SUMMIT COUNTY, Utah— As of August 9, 99.64% of Utah continues to be labeled under “severe drought conditions,” and fish populations are taking a significant hit in both Summit and Wasatch County this summer. Utah Department of Wildlife Resources (DWR) is dealing with increased demand for stocking more fish and the decreasing space at their hatcheries due to the shrinking groundwater supply.
DWR’s hatcheries stock more than 1,000 waterbodies in Utah every year. Whether mountain lakes in the high Uintas or blue ribbon fisheries like the Provo River, the supplementing of fish populations has become an essential task for the DWR. The state has 13 hatcheries that stock almost 10 million fish, varying in size from fingerlings to 12-inch rainbow trout.
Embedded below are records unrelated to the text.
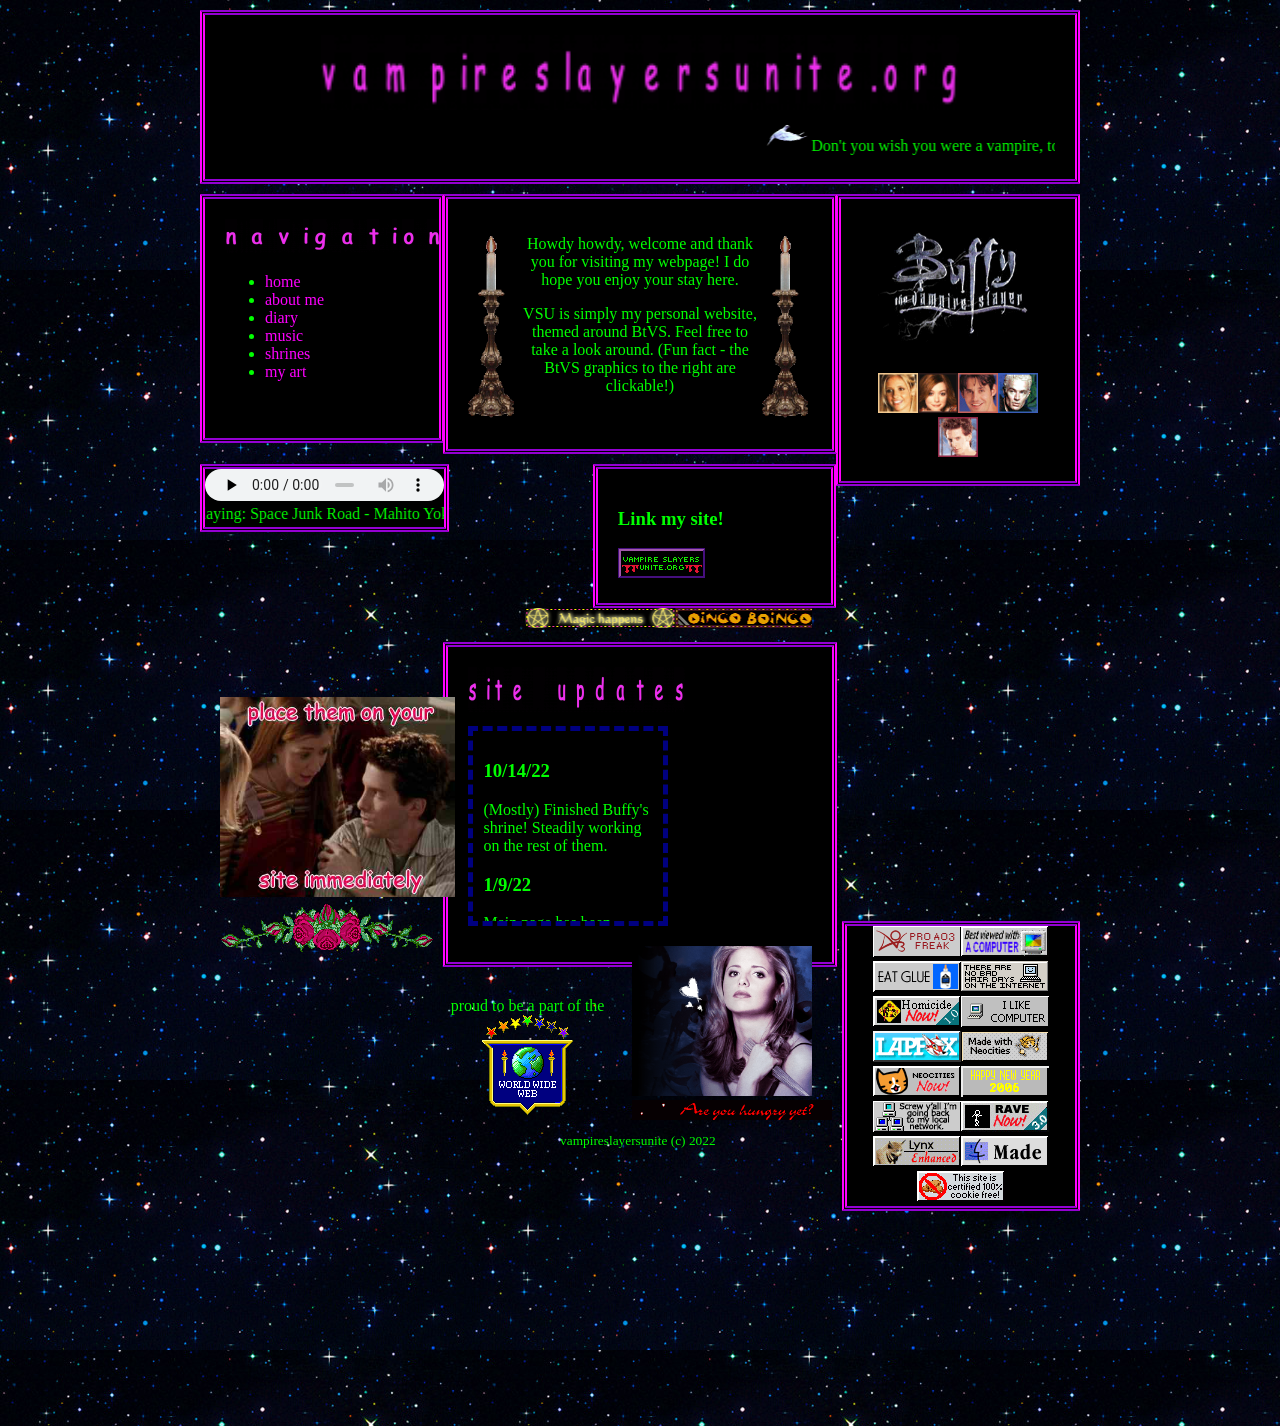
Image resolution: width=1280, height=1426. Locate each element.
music (284, 335)
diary (281, 317)
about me (294, 299)
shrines (287, 353)
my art (285, 371)
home (283, 281)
DWR officials are having to continually adjust stocking strategies as low water in reservoirs and lakes impacts when fish stocking can occur, and lower water supply in hatcheries are forcing their hands to stock earlier than anticipated in the year. This directly affects the survivability of stocked fish who have to deal with a less than ideal food supply, lower water quality in the receiving water, and younger fish may be too small to escape predators.
The Midway Hatchery has had a decreasing amount of available water over the past seven years. Fish runs require six cubic feet per second (CFS) of water flow to run adequately. In Midway, staff has had to deal with flows as low as 3cfs causing difficult conditions for growing or maintaining fish stocks. Staff had resorted to cleaning water wells to recover some flow but had to draw down further to get the same flows that the hatchery was expected to have when it was built.
Challenges at hatcheries have forced the DWR to invest in equipment to maintain enough oxygen saturation, the most significant limiting factor for fish production, for fish to remain healthy. Although technologies such as oxygen injection units, oxygen cones, backup oxygen stones, and aerators successfully create high oxygen saturation levels in the hatchery’s water, these tools require maintenance. This also puts the hatchery in reliance on these technologies and has a tough time should one or more go offline.
One key help hatcheries are receiving is the installation of recirculating aquaculture systems (RAS), which filter out waste and remove carbon dioxide, ammonia, nitrite, and nitrates from the water. A RAS system can reduce water needs by 90%. The problem is that only three of DWR’s hatcheries have the system as they are expensive and labor-intensive.
Ultimately the DWR is focused on repairing decimated fisheries across the state and helping Utah anglers still have a healthy fish population to target. Time will tell how fish populations and the hatcheries that supplement them will deal with Utah’s ever-growing need for water.